September is Childhood Cancer Awareness Month. It’s an awareness month that is incredibly important for us here at Children with Cancer UK, as it helps us spread awareness of childhood cancer and the need for more childhood cancer research.
This year’s focus for Childhood Cancer Awareness Month is the long-term side effects, also known as late effects, that children and young people going through cancer are likely to experience. To find out more about late effects, and how research and treatment in this area have evolved, we had a chat with Professor Rod Skinner.
Professor Rod Skinner was appointed a Consultant in Paediatric Oncology and Bone Marrow Transplantation in Newcastle in 1995. He’s always been passionate about improving survivorship care, and while he semi-retired recently, he is now working exclusively in long-term follow-up and survivorship. He still leads the long-term follow-up clinical service in Newcastle.
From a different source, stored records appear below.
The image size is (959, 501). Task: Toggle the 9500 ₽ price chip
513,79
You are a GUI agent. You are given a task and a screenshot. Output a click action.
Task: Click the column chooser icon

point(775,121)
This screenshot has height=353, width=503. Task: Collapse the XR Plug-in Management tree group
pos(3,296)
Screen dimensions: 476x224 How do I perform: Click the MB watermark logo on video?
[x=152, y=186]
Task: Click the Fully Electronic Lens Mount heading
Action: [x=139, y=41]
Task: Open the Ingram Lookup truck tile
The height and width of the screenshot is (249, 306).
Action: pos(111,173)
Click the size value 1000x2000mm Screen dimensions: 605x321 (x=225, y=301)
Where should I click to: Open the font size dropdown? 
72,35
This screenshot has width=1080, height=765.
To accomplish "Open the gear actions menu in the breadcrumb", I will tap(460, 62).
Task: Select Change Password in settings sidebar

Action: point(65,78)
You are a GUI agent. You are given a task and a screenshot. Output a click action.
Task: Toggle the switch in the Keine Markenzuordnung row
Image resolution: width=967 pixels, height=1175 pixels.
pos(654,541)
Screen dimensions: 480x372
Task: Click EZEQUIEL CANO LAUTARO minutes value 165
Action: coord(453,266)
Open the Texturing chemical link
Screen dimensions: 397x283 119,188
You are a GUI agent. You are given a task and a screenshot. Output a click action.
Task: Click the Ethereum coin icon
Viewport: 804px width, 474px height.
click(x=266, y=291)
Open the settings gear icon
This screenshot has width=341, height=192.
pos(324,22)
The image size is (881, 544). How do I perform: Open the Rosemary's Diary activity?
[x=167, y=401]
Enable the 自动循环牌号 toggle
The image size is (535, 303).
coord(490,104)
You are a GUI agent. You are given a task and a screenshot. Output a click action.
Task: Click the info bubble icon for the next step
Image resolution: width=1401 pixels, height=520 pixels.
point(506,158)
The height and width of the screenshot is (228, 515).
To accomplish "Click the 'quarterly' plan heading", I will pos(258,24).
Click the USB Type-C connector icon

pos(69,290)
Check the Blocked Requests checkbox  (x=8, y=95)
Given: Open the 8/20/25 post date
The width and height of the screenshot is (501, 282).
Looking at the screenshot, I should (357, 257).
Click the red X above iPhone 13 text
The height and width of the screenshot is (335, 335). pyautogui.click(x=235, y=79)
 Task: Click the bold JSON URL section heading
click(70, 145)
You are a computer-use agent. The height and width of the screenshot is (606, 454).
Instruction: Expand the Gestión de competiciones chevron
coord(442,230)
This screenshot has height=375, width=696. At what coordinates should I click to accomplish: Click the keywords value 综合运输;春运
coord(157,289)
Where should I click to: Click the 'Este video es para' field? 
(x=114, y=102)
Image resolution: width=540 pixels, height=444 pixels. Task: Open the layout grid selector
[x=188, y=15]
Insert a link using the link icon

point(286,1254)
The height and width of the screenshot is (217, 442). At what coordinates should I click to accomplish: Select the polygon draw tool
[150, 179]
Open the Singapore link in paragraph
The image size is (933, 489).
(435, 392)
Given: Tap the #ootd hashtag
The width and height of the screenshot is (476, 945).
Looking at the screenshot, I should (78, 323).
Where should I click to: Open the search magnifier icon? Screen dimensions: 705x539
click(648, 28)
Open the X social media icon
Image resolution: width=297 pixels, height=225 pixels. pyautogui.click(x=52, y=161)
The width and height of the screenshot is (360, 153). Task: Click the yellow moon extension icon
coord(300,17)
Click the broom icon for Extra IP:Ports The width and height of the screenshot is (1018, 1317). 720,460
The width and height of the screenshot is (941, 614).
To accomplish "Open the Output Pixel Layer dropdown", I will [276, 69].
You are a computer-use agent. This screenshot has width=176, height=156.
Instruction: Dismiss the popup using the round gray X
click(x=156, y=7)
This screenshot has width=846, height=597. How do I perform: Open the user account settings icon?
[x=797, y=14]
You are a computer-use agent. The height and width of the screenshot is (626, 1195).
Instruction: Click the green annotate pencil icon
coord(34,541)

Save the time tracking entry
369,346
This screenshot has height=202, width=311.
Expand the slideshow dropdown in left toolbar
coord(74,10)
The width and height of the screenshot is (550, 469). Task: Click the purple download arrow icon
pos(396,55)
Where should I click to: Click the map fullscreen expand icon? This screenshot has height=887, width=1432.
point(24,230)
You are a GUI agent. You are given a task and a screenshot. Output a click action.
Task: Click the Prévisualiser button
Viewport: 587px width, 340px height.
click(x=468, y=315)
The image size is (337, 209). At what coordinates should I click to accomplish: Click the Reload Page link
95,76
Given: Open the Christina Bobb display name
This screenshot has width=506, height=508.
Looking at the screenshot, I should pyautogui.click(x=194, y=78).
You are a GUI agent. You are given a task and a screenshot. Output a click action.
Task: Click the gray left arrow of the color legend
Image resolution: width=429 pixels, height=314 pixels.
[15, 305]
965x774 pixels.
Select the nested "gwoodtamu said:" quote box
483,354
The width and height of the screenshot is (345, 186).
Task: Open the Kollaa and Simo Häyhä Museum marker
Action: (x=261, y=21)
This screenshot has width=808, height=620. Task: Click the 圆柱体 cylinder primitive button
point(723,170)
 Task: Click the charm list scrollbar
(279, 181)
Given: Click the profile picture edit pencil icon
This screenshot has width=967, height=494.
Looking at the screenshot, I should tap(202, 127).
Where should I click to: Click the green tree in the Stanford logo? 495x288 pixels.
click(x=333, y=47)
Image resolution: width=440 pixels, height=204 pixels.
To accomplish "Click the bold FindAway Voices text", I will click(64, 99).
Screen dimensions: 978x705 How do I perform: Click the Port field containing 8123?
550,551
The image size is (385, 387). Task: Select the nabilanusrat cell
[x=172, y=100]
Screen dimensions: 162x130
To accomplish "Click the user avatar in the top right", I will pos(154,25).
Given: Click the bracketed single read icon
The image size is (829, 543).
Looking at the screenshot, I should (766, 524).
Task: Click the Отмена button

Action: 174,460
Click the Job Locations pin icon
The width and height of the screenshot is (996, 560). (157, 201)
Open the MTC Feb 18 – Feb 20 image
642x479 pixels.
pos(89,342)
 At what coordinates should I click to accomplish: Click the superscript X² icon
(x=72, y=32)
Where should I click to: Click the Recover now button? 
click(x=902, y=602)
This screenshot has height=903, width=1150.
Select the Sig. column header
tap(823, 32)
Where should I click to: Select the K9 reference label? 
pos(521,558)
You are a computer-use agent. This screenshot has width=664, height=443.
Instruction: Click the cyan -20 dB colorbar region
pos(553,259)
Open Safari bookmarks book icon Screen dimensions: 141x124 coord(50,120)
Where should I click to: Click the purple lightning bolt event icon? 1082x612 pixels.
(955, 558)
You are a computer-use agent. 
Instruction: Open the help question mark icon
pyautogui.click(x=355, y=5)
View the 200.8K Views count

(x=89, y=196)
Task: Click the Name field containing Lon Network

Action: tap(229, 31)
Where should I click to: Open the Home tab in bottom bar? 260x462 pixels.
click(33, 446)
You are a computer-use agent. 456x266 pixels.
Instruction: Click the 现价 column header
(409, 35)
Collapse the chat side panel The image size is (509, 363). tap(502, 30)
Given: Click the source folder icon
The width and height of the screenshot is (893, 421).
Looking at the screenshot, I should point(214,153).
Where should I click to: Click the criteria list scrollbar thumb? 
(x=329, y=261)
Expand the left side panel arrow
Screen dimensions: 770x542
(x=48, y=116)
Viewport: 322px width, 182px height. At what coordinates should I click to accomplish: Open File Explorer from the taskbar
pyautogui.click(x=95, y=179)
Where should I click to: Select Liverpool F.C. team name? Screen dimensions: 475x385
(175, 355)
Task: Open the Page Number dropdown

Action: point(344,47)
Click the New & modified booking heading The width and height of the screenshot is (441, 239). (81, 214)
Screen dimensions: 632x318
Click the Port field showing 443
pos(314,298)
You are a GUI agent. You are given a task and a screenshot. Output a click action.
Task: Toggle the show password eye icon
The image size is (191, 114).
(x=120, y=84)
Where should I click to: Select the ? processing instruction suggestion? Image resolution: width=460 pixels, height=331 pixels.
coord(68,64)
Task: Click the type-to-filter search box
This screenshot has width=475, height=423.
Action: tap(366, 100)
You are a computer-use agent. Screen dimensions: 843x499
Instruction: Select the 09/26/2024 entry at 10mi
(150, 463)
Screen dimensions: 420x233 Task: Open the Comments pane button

Q: What is meant by the term ‘late effects’?
A: Late effects are chronic side effects of the cancer, or more commonly of the treatments for the cancer, and may lead to important chronic health problems.
Q: Why do late effects occur?
A: Late effects are usually due to the treatment given for the cancer, for example side effects of chemotherapy or radiotherapy. Sometimes they may be due to damage caused by the cancer, for example by brain tumours.
Q: How are late effects in childhood cancer survivors monitored and managed?
A: Late effects are monitored by clinical assessment at follow-up clinics, sometimes with monitoring by surveillance tests, for example, blood tests, heart scans (echocardiograms). They are often managed by multidisciplinary team-working with specialist colleagues from different areas, like endocrinologists (hormone specialists).